Some of you may have felt that my last column was insensitive. In that essay, I was suggesting that you might not have cancer that needed treatment, and so I didn’t pay attention to the very real fears that you have – whether or not you were seriously ill.
But I do take cancer seriously. Having had it twice, I know how bad the midnight anxiety can be;
I know that the mere word itself can send shivers through the bravest man. So let me devote a few words to those fears. Let me name some of them:
• I’m going to die.
• I’m going to be impotent.
• My wife (partner) is going to leave me.
• I’m going to be in pain.
I’ve felt all of these fears – and more. And I’ve learned how to deal with them – at least partially.
As I suggested in last week’s essay, the first thing to do is to get a firm grip on the facts. Do you have cancer or just an elevated PSA? Is it a serious enough cancer that you need treatment? If so, what kind of treatment do you need?
These are not simple answers, and I’ll address each in forthcoming essays, but for now, let’s assume you do have a cancer that needs treatment; let’s assume you’ve picked one of the three major current treatments – surgery, radiation or seed implantation. You’ll be worried that one or the other of the procedures you go through will leave you free of cancer, but impaired in some other way.
How do you deal with all those fears?
Let’s take death. The fact is, for the most part, prostate cancer grows slowly. Unless you’re under 50, and stricken with one of those rarish, virulent cancers of the prostate, it’s entirely likely that you’ll reach a ripe old age without a) feeling symptoms from the cancer or b) dying from prostate cancer. And this may be true even if you don’t get any treatment. But that won’t keep most men from fearing the cancer that’s been diagnosed.

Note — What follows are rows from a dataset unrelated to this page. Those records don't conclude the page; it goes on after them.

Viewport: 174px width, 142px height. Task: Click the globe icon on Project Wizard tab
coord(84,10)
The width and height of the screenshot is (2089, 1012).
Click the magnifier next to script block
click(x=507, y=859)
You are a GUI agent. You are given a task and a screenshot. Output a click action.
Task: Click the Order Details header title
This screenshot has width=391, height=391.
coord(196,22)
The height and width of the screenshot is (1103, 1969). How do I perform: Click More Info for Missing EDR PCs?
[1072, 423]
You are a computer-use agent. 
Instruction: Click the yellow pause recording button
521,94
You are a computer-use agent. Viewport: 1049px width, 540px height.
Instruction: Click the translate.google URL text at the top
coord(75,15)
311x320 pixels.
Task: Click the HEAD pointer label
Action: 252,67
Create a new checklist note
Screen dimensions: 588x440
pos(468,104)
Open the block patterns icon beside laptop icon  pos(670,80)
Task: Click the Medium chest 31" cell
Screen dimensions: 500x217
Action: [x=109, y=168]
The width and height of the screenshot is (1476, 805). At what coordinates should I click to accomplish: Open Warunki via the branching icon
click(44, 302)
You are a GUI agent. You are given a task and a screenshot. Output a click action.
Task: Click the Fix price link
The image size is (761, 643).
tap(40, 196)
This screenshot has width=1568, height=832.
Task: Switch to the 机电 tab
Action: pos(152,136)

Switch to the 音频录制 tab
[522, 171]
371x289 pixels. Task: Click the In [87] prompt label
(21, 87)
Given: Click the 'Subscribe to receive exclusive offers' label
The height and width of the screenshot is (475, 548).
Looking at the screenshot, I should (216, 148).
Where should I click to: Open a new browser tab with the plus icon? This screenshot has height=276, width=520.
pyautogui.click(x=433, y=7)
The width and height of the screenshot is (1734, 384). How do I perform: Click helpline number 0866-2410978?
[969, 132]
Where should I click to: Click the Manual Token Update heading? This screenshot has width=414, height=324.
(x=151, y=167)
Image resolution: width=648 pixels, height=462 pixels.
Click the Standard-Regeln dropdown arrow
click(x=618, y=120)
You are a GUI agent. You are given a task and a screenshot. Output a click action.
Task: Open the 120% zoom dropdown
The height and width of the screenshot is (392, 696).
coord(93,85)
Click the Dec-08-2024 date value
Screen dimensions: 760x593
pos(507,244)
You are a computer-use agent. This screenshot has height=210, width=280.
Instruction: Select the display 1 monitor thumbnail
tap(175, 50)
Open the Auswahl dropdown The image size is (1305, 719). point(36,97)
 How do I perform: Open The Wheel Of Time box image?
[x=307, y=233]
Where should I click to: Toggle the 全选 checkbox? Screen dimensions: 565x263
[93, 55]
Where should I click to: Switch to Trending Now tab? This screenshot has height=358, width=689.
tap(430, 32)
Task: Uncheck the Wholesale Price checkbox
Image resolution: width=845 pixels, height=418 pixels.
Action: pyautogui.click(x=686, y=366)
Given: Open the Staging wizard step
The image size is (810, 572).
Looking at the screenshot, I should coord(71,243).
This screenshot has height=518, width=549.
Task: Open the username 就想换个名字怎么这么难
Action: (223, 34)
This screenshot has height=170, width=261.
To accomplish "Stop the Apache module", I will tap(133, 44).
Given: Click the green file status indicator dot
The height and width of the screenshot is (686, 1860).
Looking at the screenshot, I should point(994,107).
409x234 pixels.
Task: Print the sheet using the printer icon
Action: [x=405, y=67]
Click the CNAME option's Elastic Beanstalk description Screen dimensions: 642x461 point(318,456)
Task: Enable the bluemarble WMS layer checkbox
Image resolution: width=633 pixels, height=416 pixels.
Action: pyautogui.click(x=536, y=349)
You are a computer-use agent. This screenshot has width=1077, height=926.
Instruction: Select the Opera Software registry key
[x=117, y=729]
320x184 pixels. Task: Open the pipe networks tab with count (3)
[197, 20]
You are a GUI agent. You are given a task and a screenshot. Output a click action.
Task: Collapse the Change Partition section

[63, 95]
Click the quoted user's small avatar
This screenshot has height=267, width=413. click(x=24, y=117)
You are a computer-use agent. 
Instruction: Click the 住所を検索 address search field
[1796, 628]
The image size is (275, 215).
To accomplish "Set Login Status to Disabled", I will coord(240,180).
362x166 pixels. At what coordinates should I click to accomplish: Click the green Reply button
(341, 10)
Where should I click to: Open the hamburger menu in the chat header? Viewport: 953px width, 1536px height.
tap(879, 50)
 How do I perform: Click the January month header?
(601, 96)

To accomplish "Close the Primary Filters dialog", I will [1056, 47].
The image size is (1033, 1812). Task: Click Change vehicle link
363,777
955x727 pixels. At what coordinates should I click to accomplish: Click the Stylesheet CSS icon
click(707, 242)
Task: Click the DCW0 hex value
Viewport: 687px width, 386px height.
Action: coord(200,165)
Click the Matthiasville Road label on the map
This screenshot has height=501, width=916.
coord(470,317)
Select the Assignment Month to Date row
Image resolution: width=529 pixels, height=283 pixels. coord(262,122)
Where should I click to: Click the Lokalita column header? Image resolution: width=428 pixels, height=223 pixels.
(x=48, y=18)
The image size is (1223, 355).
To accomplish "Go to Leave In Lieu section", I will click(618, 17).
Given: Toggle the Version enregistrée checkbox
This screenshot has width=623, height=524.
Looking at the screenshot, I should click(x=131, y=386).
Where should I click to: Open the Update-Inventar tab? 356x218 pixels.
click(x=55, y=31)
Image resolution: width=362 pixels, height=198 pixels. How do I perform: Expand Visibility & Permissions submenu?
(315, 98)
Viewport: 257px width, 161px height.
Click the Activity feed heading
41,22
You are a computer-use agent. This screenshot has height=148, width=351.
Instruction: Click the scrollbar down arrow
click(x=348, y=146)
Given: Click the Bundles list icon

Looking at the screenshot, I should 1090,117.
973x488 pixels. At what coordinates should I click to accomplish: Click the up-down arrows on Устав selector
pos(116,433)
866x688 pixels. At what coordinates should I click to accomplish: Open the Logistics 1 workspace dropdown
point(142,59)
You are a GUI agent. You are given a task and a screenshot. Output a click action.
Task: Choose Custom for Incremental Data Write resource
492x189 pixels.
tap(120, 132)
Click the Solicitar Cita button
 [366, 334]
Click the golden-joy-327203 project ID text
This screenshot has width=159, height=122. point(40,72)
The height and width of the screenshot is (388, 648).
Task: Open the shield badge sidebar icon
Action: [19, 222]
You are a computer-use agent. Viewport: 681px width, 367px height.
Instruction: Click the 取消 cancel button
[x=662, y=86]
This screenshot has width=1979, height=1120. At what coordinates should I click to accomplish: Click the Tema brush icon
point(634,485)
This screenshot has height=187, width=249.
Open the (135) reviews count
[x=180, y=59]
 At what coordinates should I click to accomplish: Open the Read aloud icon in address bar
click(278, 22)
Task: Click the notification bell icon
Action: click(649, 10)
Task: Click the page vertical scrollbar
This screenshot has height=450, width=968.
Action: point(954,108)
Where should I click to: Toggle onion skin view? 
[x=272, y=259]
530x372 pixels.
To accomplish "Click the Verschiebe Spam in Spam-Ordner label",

Pain. It’s highly unlikely that you’ll have pain. Only if your prostate cancer has spread to other organs, or to your bones, will you be likely to have pain. The relatively mild pain associated with biopsies, radiation and even surgery can easily be reduced or eliminated with aspirin, ibuprofen or the lowest rank of the stronger pain killers.
Incontinence. Unless you choose surgery, it is highly unlikely that the other two treatments will give you any trouble with your urinary functions. Even with a prostatectomy, or surgical removal of the entire prostate, some surgeons are so clever these days that they bypass the dangers of incontinence. In fact, one friend told me that he had his surgery done at Johns Hopkins in Baltimore, and that a surgeon there had a remarkable record of not endangering urinary function with a complete prostatectomy.
Impotence. Contemplating the loss of sexual function can be a terrible emotional burden. It may affect how you make your decision about treatment. It may make you opt for a less radical procedure than your oncologist or surgeon suggests. It might even make you think twice about any kind of treatment. Current statistics on impotence can be found on the NCI site but statistics don’t tell you whether you will be one of the 40 or 50% of men who loses some potency with radiation or surgery. And you’ll want to know what’s going to happen to you, not to some statistical mean.
One of the things about all of the above fears is that no one can really take them away. Fear of death, pain, impotence, incontinence – these are real fears, and they can get in the way of normal daily relationships, of your ability to work, and of enjoying life.
So, what do you do?
First of all, you talk about your fears. Let’s face it, too many men don’t open up about their basic fears. They don’t discuss them with their loved ones or with their colleagues. Yet, as women know, talking about your fears can be a way to assuage them and a way to hear stories that help you deal with them.
I recommend to everyone who has a diagnosis of any serious illness: talk to spouse or partner; talk to a psychotherapist or other emotional counselor; talk to a religious counselor, if you’re religious. Don’t hold these fears in!